Por favor, transforme todas as linhas dos dados abaixo em uma lista numerada, omitindo as linhas em branco.

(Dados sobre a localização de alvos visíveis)

○ ○ ○ ○ ○

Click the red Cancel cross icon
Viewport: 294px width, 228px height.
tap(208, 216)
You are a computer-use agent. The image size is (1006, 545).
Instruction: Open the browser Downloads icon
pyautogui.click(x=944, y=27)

○ ○ ○ ○ ○

RESULTADO DO EXERCÍCIO:
1. Click the red Cancel cross icon
2. Viewport: 294px width, 228px height.
3. tap(208, 216)
4. You are a computer-use agent. The image size is (1006, 545).
5. Instruction: Open the browser Downloads icon
6. pyautogui.click(x=944, y=27)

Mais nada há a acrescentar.